Désireux de devenir un champion du libre-échange en négociant des accords partout dans le monde, après celui conclu in extremis avec son ex-partenaire européen fin 2020, Londres devrait commencer à négocier cette année avec les membres du Partenariat transpacifique global et progressiste (CPTPP), dont font partie l'Australie, le Canada, le Japon, le Mexique et Singapour notamment.

"Ce que nous voulons faire, c'est lier le Royaume-Uni à ces économies en forte croissance", souligne la ministre britannique du Commerce international, Liz Truss, qui doit formellement déposer la demande d'adhésion lundi.

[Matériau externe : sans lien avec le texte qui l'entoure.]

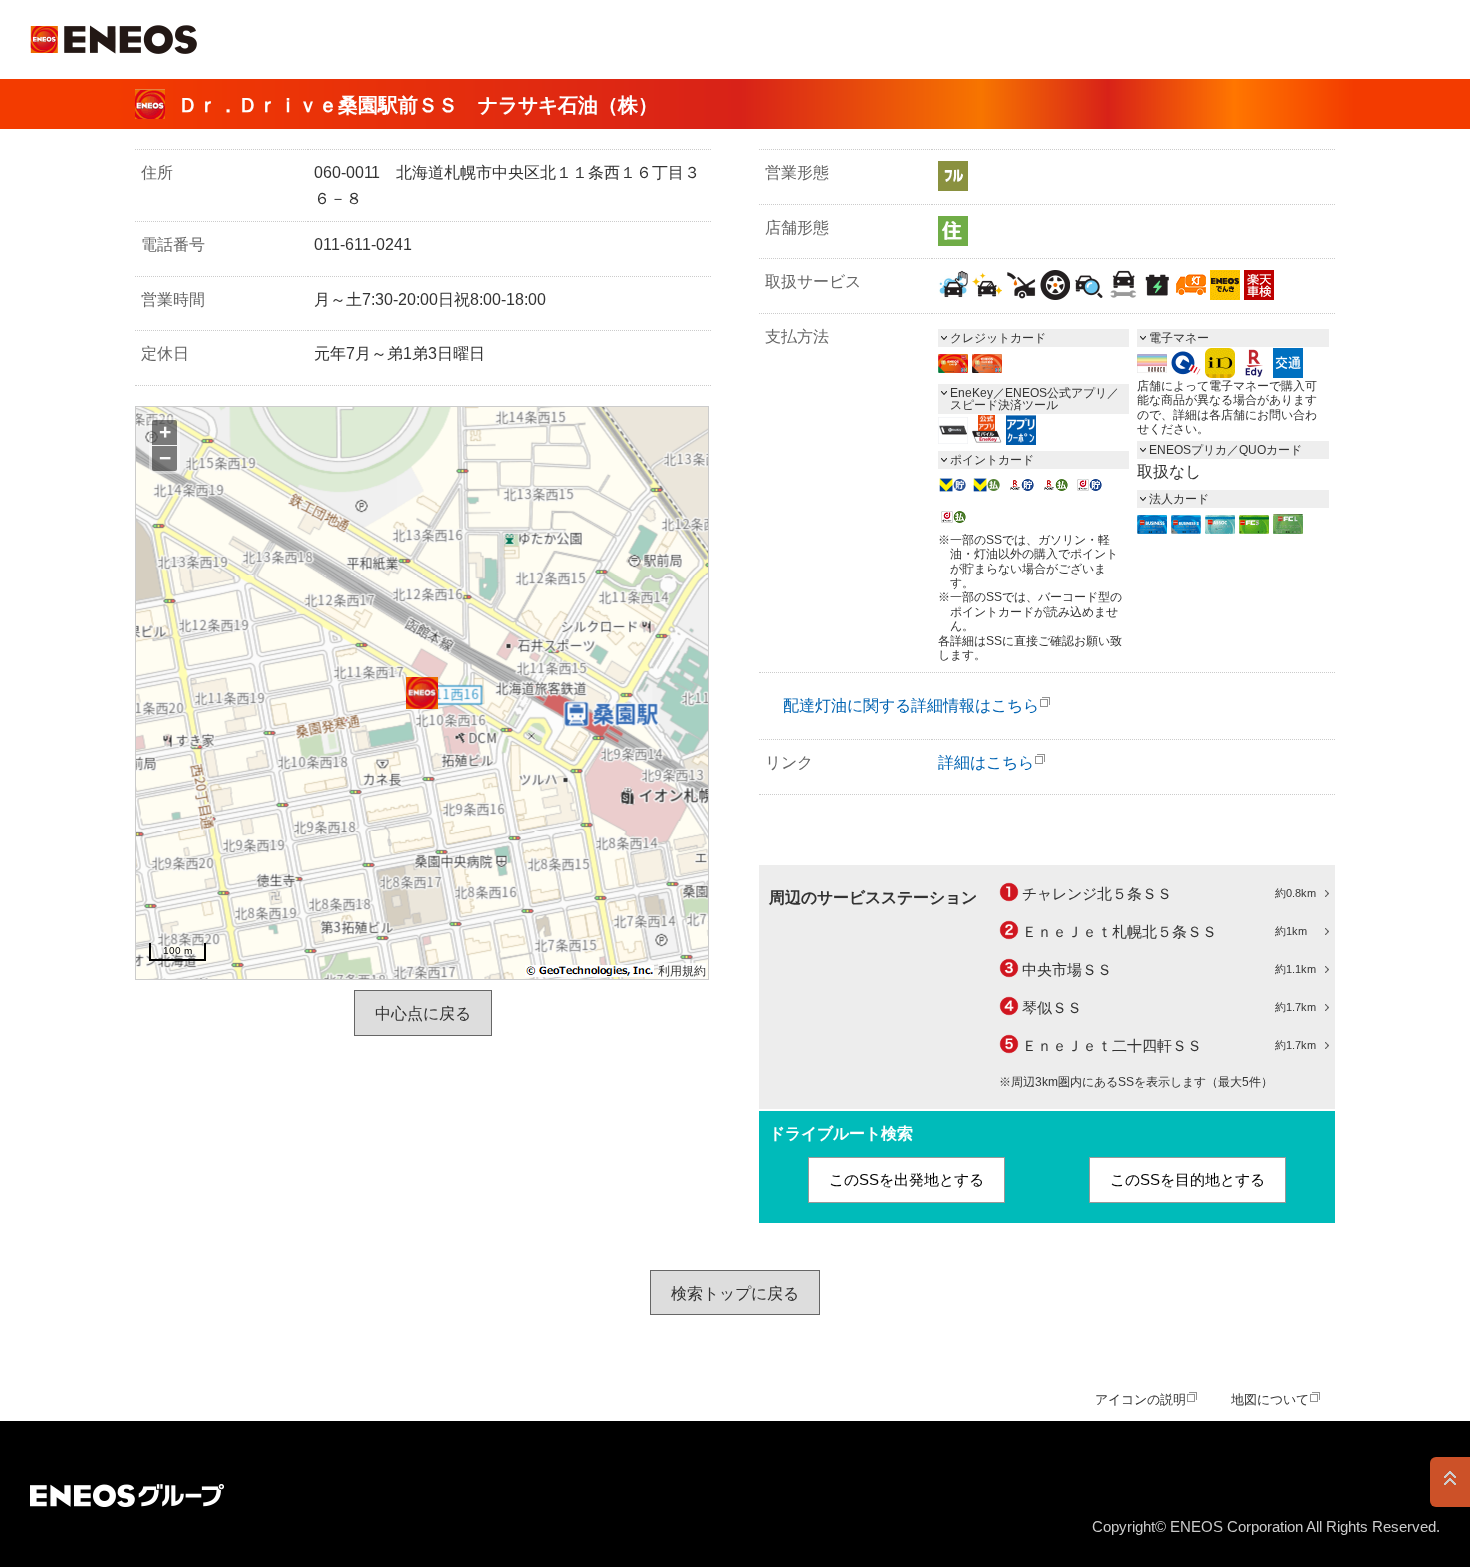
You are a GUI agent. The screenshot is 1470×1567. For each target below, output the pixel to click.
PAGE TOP (1450, 1482)
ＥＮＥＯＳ (113, 39)
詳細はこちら (986, 762)
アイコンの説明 (1140, 1399)
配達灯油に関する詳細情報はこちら (911, 705)
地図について (1270, 1399)
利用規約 (682, 971)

Elle a dit escompter des droits de douane réduits sur des marchandises comme le whisky ou les voitures, qui permettront aux entreprises britanniques d'exporter davantage vers ces pays.

Représentant un marché de quelque 500 millions de consommateurs et 13,5% de l'économie mondiale, le CPTPP est la nouvelle version du pacte de libre-échange transpacifique (TPP) qui avait été abandonné par l'ancien président américain Donald Trump.

Cette initiative du Royaume-Uni intervient un an après sa sortie de l'Union européenne, le 31 janvier 2020, et près d'un demi-siècle de mariage orageux. Au terme d'une période transitoire, les Britanniques ont également tourné le dos au marché unique et à l'union douanière européens, bien déterminés, selon leurs mots, à "reprendre le contrôle" de leurs lois et de leurs frontières.

"Sans conditions"

Hors de l'UE, le pays repart à zéro concernant les accords commerciaux qui le liaient à diverses régions via l'UE. Pour combler ce vide, il a déjà signé des accords commerciaux avec une soixantaine de pays, dont le Japon et Singapour, plateforme financière et commerciale majeure, également membre de l'Asean (Association des Nations d'Asie du Sud-Est).

Surtout, il ambitionne un vaste traité avec les Etats-Unis, sans grand résultat et moins d'espoir de succès rapide depuis l'arrivée à la Maison Blanche de Joe Biden, plus europhile que Donald Trump.

La candidature britannique "prouve notre ambition de faire des affaires dans les meilleures conditions avec nos amis et partenaires partout dans le monde et d'être un fervent champion du libre-échange mondial", s'est félicité le Premier ministre Boris Johnson.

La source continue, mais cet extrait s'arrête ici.